==== Given entries
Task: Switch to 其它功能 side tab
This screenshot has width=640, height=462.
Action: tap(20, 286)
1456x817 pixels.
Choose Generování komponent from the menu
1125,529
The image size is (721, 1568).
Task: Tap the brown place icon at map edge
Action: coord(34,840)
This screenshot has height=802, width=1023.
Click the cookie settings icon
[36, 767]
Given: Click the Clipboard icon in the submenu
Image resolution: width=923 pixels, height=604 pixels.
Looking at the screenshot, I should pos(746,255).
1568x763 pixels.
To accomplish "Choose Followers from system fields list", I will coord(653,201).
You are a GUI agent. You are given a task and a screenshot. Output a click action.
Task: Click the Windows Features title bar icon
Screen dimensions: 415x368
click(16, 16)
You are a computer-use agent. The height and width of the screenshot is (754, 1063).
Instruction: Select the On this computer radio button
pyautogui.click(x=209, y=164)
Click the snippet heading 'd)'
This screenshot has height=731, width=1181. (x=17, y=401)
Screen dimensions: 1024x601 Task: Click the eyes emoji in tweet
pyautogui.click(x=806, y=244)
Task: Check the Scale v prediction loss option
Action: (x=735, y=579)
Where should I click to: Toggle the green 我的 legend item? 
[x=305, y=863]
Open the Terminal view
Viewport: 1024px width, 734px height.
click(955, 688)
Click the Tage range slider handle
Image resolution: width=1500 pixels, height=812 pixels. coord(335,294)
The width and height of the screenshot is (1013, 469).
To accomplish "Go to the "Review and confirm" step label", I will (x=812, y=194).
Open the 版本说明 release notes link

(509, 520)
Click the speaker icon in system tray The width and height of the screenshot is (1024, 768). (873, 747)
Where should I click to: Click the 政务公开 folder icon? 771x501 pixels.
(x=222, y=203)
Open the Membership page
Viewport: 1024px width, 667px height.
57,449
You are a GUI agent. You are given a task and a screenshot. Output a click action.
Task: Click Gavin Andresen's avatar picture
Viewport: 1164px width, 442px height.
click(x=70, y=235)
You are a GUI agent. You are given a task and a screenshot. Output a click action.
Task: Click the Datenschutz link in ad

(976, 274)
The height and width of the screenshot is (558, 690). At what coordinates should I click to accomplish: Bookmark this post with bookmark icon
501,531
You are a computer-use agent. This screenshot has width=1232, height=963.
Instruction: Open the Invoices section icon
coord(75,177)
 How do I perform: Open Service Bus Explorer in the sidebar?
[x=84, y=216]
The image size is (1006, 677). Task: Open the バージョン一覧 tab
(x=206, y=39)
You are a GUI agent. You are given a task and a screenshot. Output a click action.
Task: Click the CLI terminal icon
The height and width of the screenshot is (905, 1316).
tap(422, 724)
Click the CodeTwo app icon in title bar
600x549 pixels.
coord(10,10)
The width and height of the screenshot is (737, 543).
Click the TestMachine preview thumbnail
========
Copy the records above. Keep every word as it is.

- The answer -
Task: Switch to 其它功能 side tab
This screenshot has width=640, height=462.
Action: tap(20, 286)
1456x817 pixels.
Choose Generování komponent from the menu
1125,529
The image size is (721, 1568).
Task: Tap the brown place icon at map edge
Action: coord(34,840)
This screenshot has height=802, width=1023.
Click the cookie settings icon
[36, 767]
Given: Click the Clipboard icon in the submenu
Image resolution: width=923 pixels, height=604 pixels.
Looking at the screenshot, I should pos(746,255).
1568x763 pixels.
To accomplish "Choose Followers from system fields list", I will coord(653,201).
You are a GUI agent. You are given a task and a screenshot. Output a click action.
Task: Click the Windows Features title bar icon
Screen dimensions: 415x368
click(16, 16)
You are a computer-use agent. The height and width of the screenshot is (754, 1063).
Instruction: Select the On this computer radio button
pyautogui.click(x=209, y=164)
Click the snippet heading 'd)'
This screenshot has height=731, width=1181. (x=17, y=401)
Screen dimensions: 1024x601 Task: Click the eyes emoji in tweet
pyautogui.click(x=806, y=244)
Task: Check the Scale v prediction loss option
Action: (x=735, y=579)
Where should I click to: Toggle the green 我的 legend item? 
[x=305, y=863]
Open the Terminal view
Viewport: 1024px width, 734px height.
click(955, 688)
Click the Tage range slider handle
Image resolution: width=1500 pixels, height=812 pixels. coord(335,294)
The width and height of the screenshot is (1013, 469).
To accomplish "Go to the "Review and confirm" step label", I will (x=812, y=194).
Open the 版本说明 release notes link

(509, 520)
Click the speaker icon in system tray The width and height of the screenshot is (1024, 768). (873, 747)
Where should I click to: Click the 政务公开 folder icon? 771x501 pixels.
(x=222, y=203)
Open the Membership page
Viewport: 1024px width, 667px height.
57,449
You are a GUI agent. You are given a task and a screenshot. Output a click action.
Task: Click Gavin Andresen's avatar picture
Viewport: 1164px width, 442px height.
click(x=70, y=235)
You are a GUI agent. You are given a task and a screenshot. Output a click action.
Task: Click the Datenschutz link in ad

(976, 274)
The height and width of the screenshot is (558, 690). At what coordinates should I click to accomplish: Bookmark this post with bookmark icon
501,531
You are a computer-use agent. This screenshot has width=1232, height=963.
Instruction: Open the Invoices section icon
coord(75,177)
 How do I perform: Open Service Bus Explorer in the sidebar?
[x=84, y=216]
The image size is (1006, 677). Task: Open the バージョン一覧 tab
(x=206, y=39)
You are a GUI agent. You are given a task and a screenshot. Output a click action.
Task: Click the CLI terminal icon
The height and width of the screenshot is (905, 1316).
tap(422, 724)
Click the CodeTwo app icon in title bar
600x549 pixels.
coord(10,10)
The width and height of the screenshot is (737, 543).
Click the TestMachine preview thumbnail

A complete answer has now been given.